The result: virtual heads from V-composition contribute very little in this two layer model. Almost all the useful behavior lives in the direct path plus individual heads. That said, the number of possible virtual heads grows exponentially with depth, so in larger models they may well carry much more weight. Q and K composition, importantly, are a separate story and clearly do matter here since they’re the mechanism behind induction heads.
Where this leaves us
The paper makes no claim to explain real language models. It explains tiny attention only toy models and develops a vocabulary: residual stream, virtual weights, QK and OV circuits, path expansion, composition, induction heads. That vocabulary turns out to be the right one. Even in the presence of MLPs, attention heads still read and write through the residual stream, and circuits built purely out of attention still exist in large models. Induction heads in particular show up in transformers of every size studied since, and they drive much of in context learning.

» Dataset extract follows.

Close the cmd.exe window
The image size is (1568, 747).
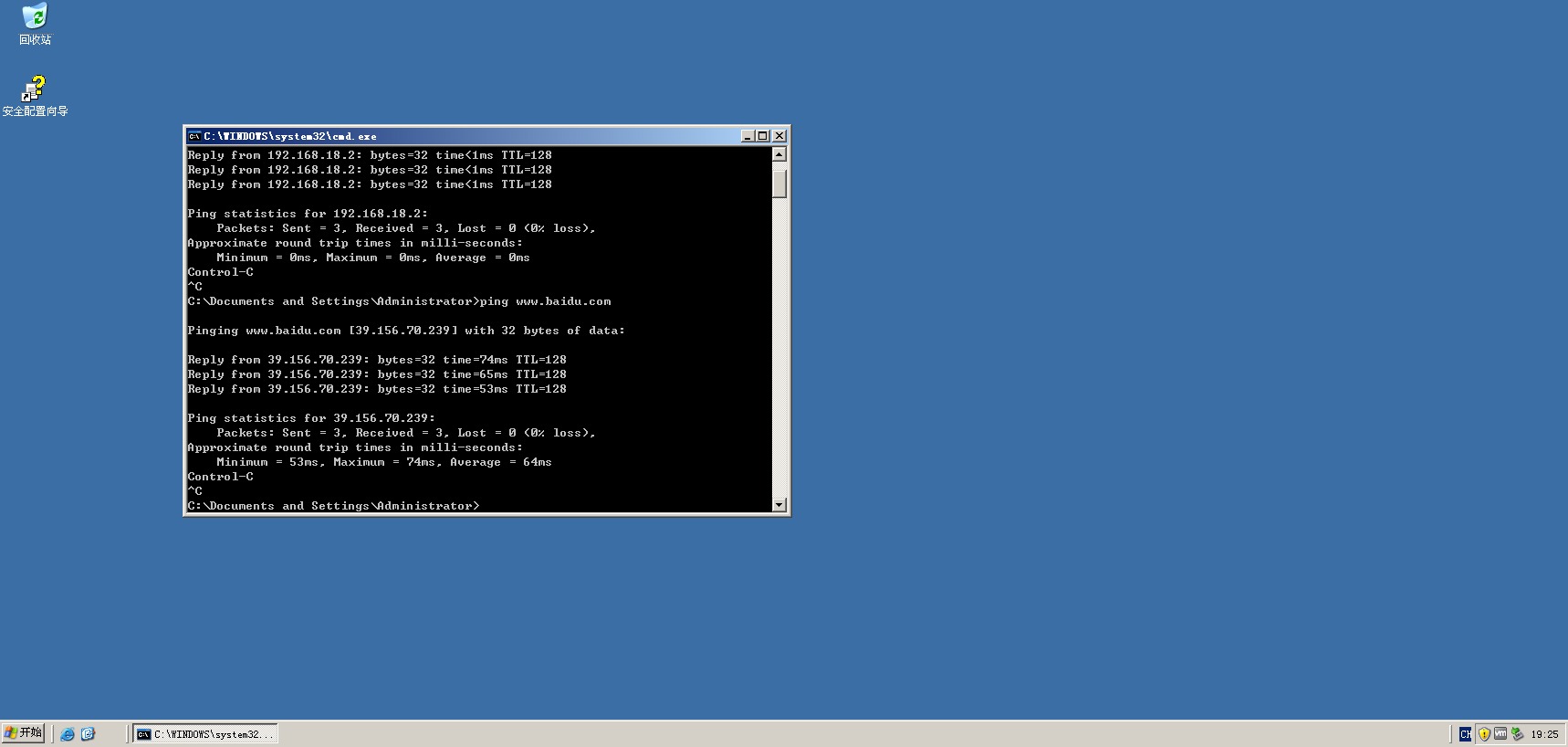[779, 136]
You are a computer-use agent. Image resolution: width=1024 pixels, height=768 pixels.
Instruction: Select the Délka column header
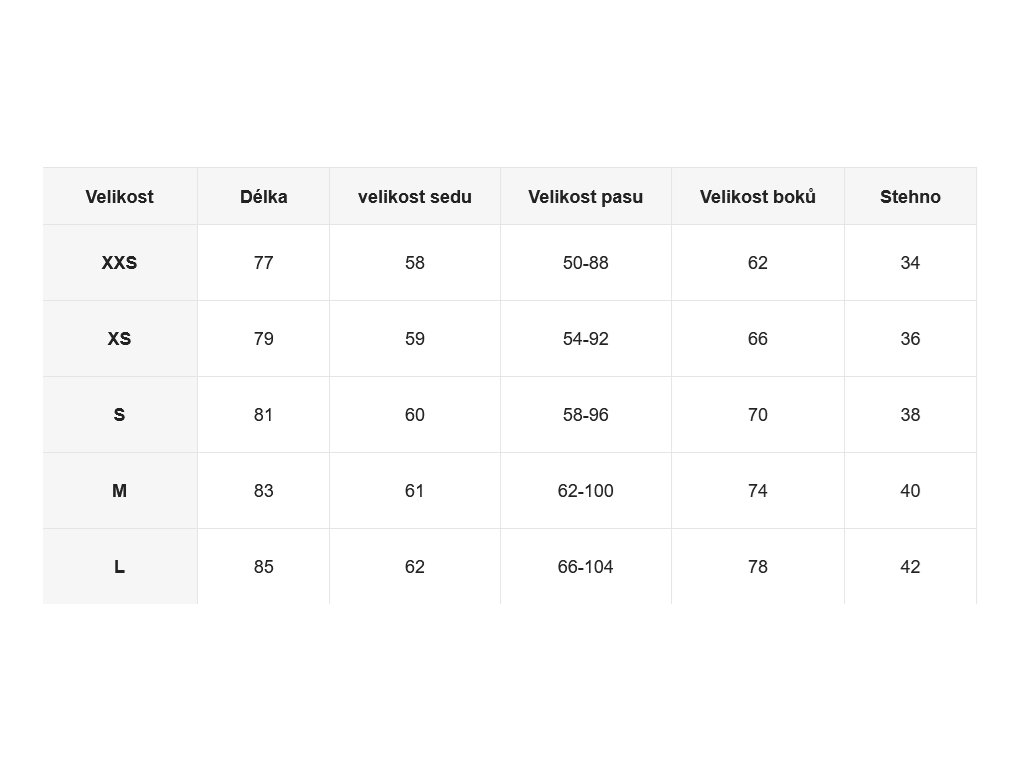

As the authors admit, there are certainly limitations. MLPs are two thirds of a standard transformer’s parameters, and this framework says nothing about them. Large chunks of model behavior live there, and until MLP layers yield to a similar decomposition, full reverse engineering of a real model stays out of reach. But the foothold is real. Everything from activation patching to SAEs to attribution graphs sits on top of the conceptual frame this paper put down.